Patrimonio de la Humanidad
La Basílica de la Sagrada Família es la obra más conocida de Antoni Gaudí y se ha convertido en símbolo indiscutible de Barcelona. Único en el mundo, está en proceso de construcción desde 1882.
El color y la fantasía de la Casa Batlló cautiva a los peatones del paseo de Gràcia. En pleno corazón de esta elegante calle y en continua disputa con las vecinas casas Amatller y Lleó Morera, esta obra manifiesta el esplendor de un arquitecto que trabajó aquí con total libertad creativa, Antoni Gaudí.
En el céntrico paseo de Gràcia de Barcelona, encontramos la Casa Milà o La Pedrera una unión entre fantasía y funcionalidad que convierten esta obra arquitectónica en una visita indispensable. Es aquí donde Antoni Gaudí culminó su carrera, concibiendo un edificio modernista y adecuado a las nuevas necesidades sociales, sin olvidar nunca su fuente de inspiración principal: la naturaleza y las formas orgánicas.
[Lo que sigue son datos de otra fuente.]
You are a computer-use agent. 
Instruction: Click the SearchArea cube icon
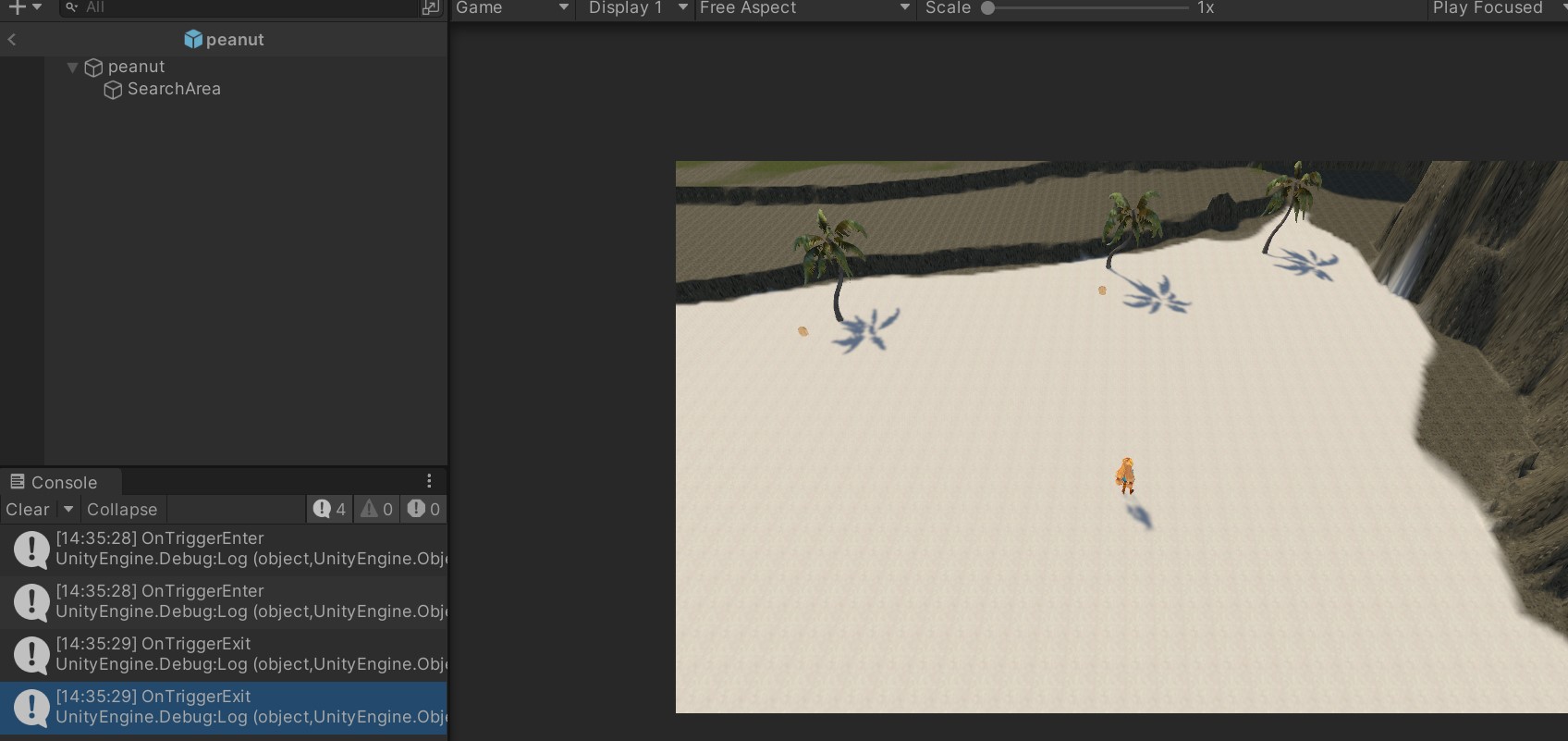coord(113,90)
La Casa Vicens (1883-1885) de Barcelona, declarada
Patrimonio de la Humanidad por la
UNESCO en 2005, se levanta en el tranquilo
barrio de Gràcia, como un oasis insólito de aroma oriental y mudéjar, cubierto de espectaculares baldosas verdes y blancas.
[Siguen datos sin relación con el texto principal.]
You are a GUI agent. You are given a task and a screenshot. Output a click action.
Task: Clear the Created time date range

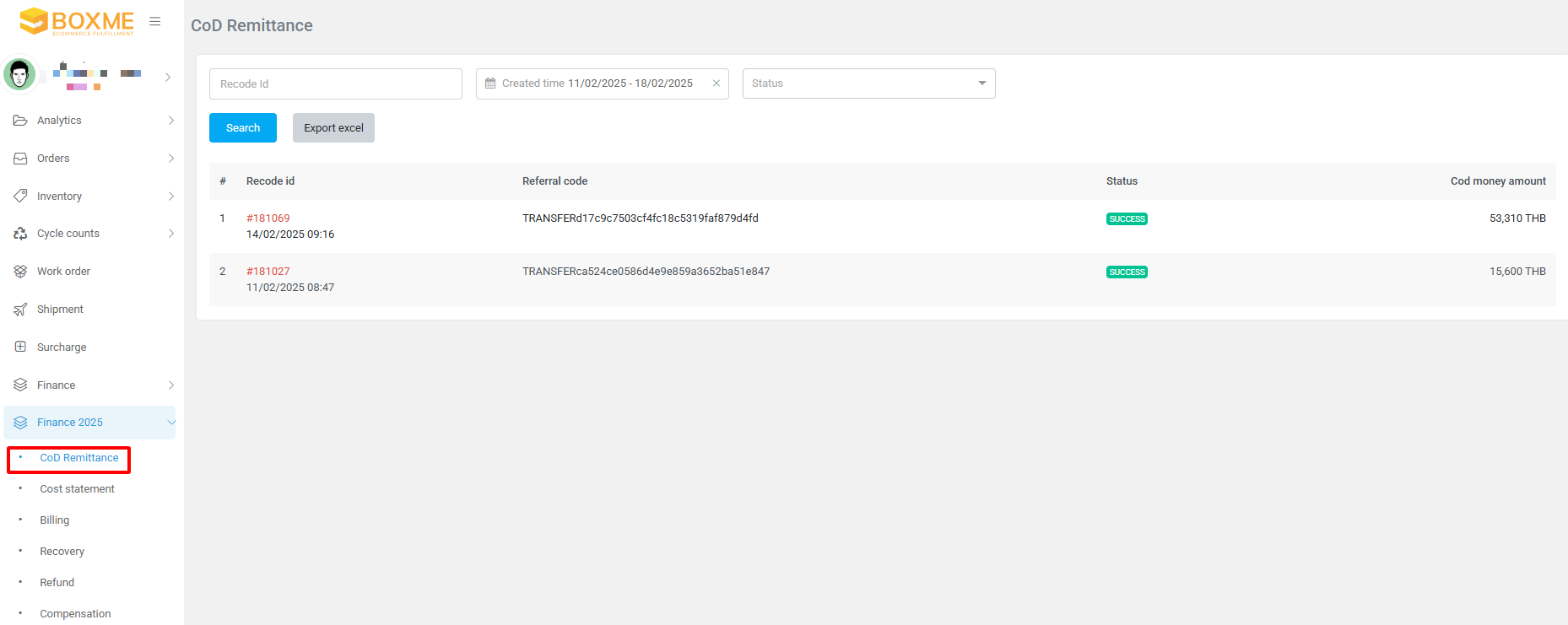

El Palau de la Música Catalana, el llamado "edificio más modernista del mundo" curiosamente no es obra de Gaudí, sino de su coetáneo
Lluís Domènech i Montaner (Barcelona, 1850-1923). Esta sala de conciertos de Barcelona, declarada
Patrimonio de la Humanidad por la
UNESCO, es un monumento artístico de una belleza excepcional y, al mismo tiempo, un escenario musical de gran prestigio.